▸ **HOW TO COMPLETE THIS TASK**: All that is needed is the line containing "-Poison- (244, 483)" together with each line after it, transcribed exactly to the end of the records.

[Records from a data source]
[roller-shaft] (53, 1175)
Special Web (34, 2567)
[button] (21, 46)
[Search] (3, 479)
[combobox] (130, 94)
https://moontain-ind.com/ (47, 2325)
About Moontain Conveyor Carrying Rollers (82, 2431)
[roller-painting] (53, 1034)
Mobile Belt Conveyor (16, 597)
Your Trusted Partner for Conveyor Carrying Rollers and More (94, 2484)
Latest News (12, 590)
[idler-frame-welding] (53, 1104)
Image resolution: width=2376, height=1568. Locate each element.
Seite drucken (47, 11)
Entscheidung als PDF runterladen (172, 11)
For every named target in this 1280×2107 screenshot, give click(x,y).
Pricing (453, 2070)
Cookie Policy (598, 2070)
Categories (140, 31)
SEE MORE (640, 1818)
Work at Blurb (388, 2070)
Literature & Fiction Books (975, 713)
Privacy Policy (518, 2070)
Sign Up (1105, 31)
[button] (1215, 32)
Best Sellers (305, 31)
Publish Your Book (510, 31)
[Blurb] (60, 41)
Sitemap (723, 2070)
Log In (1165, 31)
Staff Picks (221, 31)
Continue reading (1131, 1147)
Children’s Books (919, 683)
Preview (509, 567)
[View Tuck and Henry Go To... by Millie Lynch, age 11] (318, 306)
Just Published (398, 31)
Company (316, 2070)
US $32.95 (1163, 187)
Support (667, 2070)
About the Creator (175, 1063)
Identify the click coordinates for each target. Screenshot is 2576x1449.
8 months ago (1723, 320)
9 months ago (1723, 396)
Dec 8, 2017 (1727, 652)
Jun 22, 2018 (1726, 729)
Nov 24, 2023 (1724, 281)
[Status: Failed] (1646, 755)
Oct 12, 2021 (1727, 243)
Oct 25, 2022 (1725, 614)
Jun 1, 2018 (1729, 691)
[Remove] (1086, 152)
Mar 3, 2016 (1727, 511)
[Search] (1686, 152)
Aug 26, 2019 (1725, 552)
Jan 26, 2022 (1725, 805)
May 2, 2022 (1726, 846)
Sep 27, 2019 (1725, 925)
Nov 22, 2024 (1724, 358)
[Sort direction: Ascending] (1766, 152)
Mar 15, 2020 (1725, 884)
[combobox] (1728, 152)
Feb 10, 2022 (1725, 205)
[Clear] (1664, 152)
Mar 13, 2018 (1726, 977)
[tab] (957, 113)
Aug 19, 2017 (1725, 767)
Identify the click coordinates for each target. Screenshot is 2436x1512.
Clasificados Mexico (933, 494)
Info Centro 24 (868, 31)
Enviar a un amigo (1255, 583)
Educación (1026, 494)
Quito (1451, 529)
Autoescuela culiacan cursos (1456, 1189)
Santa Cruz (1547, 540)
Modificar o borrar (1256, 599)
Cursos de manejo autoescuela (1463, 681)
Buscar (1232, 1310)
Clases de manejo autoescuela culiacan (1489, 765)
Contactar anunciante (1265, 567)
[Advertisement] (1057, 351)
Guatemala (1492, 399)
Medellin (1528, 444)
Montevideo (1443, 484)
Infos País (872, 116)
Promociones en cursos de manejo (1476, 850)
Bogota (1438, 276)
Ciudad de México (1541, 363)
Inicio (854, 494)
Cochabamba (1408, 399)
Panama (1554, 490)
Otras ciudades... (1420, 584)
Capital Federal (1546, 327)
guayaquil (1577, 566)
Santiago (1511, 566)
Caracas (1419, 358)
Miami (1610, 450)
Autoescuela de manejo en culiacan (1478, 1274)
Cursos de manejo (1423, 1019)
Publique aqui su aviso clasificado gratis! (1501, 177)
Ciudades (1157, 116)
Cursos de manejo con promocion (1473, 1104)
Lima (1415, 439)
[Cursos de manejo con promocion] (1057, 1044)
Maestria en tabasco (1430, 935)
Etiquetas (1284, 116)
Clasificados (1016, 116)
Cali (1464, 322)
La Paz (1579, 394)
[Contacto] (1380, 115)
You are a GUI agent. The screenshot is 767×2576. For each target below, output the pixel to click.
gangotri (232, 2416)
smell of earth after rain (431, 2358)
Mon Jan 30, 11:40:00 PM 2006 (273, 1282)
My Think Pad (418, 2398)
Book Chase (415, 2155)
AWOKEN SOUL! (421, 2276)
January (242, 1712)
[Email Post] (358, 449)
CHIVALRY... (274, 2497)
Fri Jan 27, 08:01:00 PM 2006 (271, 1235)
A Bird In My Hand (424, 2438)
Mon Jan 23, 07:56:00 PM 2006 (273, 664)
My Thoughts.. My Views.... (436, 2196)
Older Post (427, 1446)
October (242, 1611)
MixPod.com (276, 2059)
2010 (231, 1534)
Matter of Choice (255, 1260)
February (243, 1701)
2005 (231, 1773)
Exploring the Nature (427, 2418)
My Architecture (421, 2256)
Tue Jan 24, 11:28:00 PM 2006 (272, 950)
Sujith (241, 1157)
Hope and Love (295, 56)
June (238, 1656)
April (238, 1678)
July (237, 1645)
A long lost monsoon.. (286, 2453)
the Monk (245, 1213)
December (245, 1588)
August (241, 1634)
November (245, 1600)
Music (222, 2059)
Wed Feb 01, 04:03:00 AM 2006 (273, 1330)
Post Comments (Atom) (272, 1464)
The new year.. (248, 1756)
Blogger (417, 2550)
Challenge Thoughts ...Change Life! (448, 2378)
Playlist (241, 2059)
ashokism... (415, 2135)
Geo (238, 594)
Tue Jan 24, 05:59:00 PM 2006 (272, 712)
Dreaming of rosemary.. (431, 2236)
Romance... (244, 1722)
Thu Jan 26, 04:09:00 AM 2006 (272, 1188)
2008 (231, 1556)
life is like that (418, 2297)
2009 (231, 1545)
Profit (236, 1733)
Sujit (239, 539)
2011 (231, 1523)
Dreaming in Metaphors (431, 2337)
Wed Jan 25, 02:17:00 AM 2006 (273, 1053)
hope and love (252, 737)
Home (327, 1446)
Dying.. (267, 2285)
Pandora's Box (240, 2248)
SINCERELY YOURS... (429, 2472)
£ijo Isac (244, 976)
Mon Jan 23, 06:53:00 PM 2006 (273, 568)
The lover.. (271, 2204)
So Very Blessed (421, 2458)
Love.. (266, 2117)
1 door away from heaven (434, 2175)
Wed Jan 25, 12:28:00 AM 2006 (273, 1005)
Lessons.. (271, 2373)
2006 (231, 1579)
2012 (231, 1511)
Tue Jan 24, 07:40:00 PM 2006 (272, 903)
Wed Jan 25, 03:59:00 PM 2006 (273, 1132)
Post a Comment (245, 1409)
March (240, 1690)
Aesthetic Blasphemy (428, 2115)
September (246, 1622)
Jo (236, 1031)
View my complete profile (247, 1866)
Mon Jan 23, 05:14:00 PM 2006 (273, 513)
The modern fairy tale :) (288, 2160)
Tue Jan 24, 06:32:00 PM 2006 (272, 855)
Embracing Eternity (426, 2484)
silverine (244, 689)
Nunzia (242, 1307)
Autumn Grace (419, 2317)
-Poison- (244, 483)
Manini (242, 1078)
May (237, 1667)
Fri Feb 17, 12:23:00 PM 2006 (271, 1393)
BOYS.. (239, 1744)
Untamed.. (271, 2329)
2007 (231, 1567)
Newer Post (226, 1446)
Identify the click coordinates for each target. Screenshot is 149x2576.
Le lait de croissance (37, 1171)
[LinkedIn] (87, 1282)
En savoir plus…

▸ **EXERCISE RESPONSE**:
-Poison- (244, 483)
Manini (242, 1078)
May (237, 1667)
Fri Feb 17, 12:23:00 PM 2006 (271, 1393)
BOYS.. (239, 1744)
Untamed.. (271, 2329)
2007 (231, 1567)
Newer Post (226, 1446)
Identify the click coordinates for each target. Screenshot is 149x2576.
Le lait de croissance (37, 1171)
[LinkedIn] (87, 1282)
En savoir plus…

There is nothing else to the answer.